Location: Donald Bren Hall 3011
Committee: Professor Tony Givargis (Chair), Professor Eli Bozorgzadeh, Professor Ian Harris
Conventional control theory has been used in many application domains with great success in the past decades. However, novel solutions are required to cope with the challenges arising from complex interaction of fast growing cyber and physical systems. Specifically, integration of classical control methods with Cyber-Physical System (CPS) design tools is a non-trivial task since those methods have been developed to be used by human expert and are not intended to be part of an automatic design tool.
On the other hand, the control problems in emerging Cyber-Physical Systems, such as intelligent transportation and autonomous driving, cannot be addressed by conventional control methods due to the high level of uncertainty, complex dynamic model requirements and operational and safety constraints.
In this dissertation, a holistic CPS design approach is proposed in which the control algorithm is incorporated as a building block in the design tool.
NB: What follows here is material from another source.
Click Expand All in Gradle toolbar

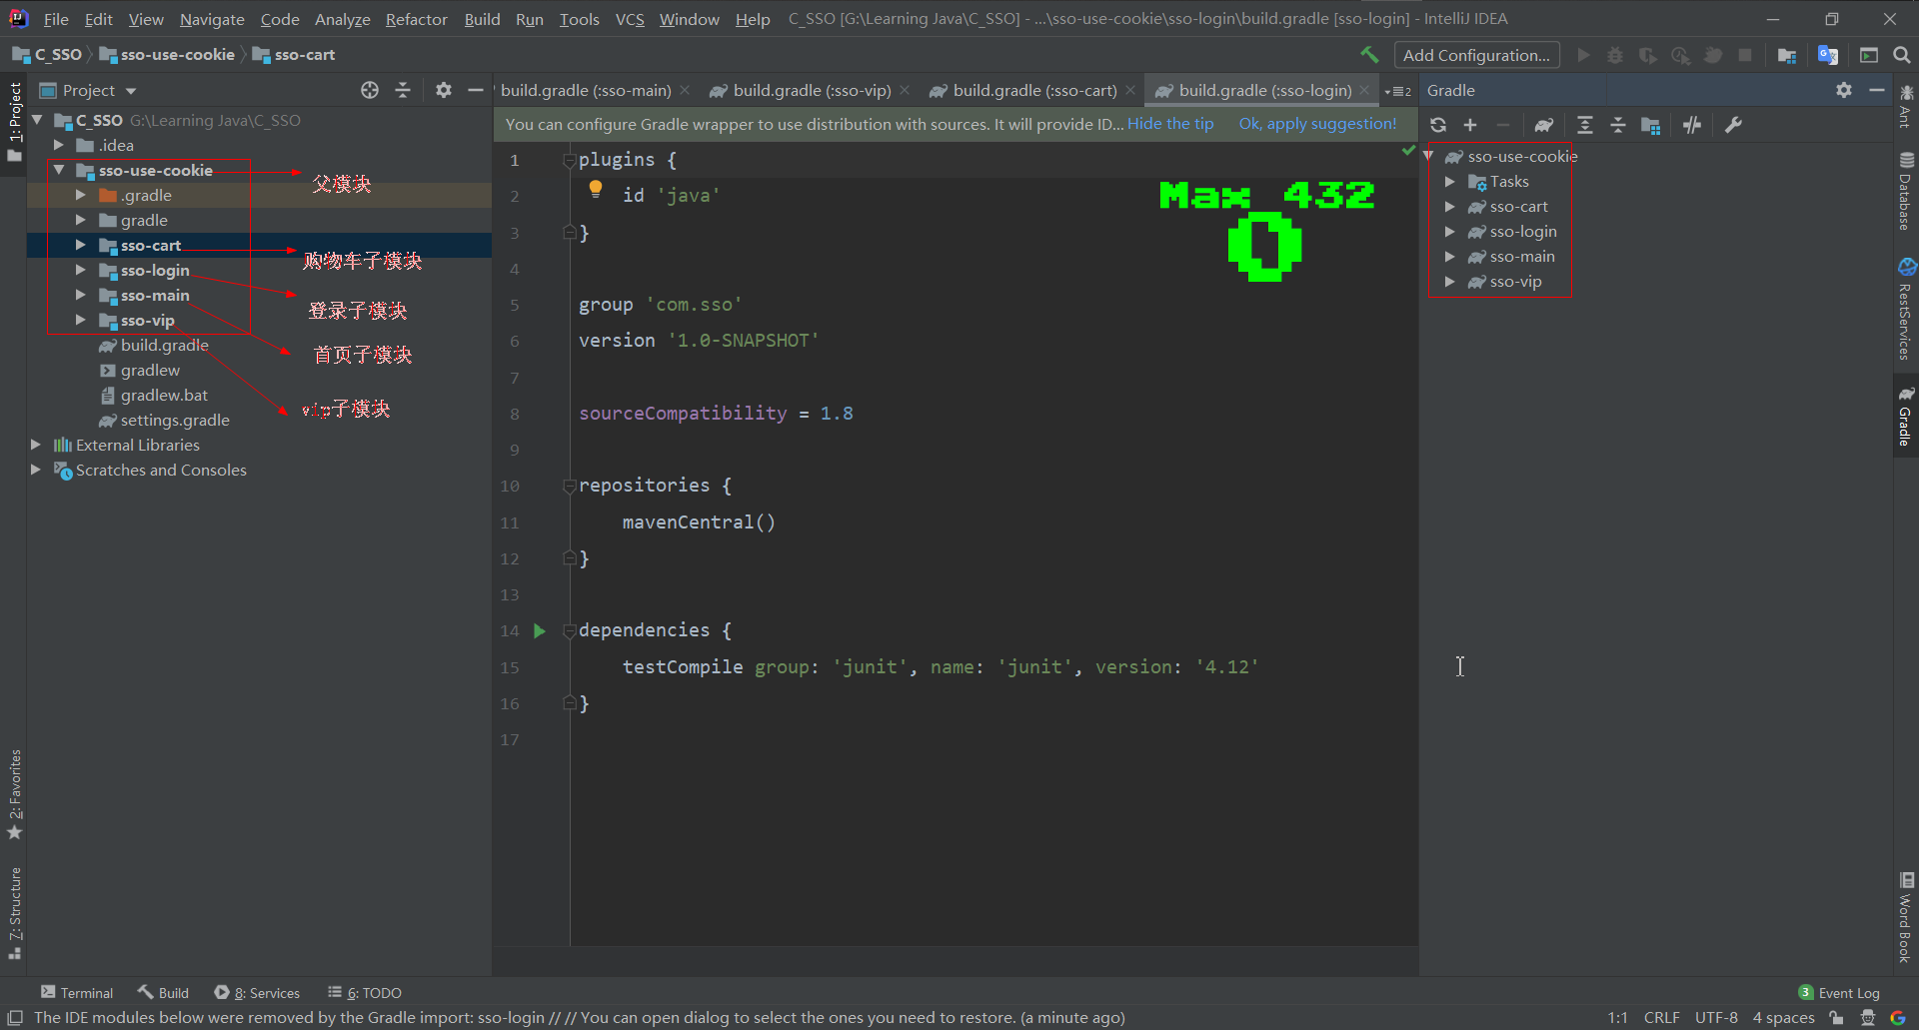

The proposed approach facilitates the inclusion of physical variability into the design process and reduces the parameter space to be explored. This has been done by adding constraints imposed by the control algorithm.
Furthermore, Reinforcement Learning (RL) as a replacement for convection control solutions are studied in the emerging domain of intelligent transportation systems. Specifically, dynamic tolling assignments and autonomous intersection management are tackled by the state-of-the-art RL methods, namely, Trust Region Policy Optimization and Finite-Difference Gradient Descent. Additionally, Q-learning is used to improve the performance of an embedded controller using a novel formulation in which cyber-system actions, such as changing control sampling time, is combined with the physical action set of the RL agent. Using the proposed approach, it is shown that the power consumption and computational overhead of the embedded control can be improved.
Finally, to address the current lack of available physical benchmarks, an open physical environment benchmarking framework is introduced. In the proposed framework, various components of a physical environment are captured in a unified repository to enable researchers to define and share standard benchmarks that can be used to evaluate different reinforcement algorithms. They can also share the realized environments via the cloud to enable other groups perform experiments on the actual physical environments instead of currently available simulation-based environments.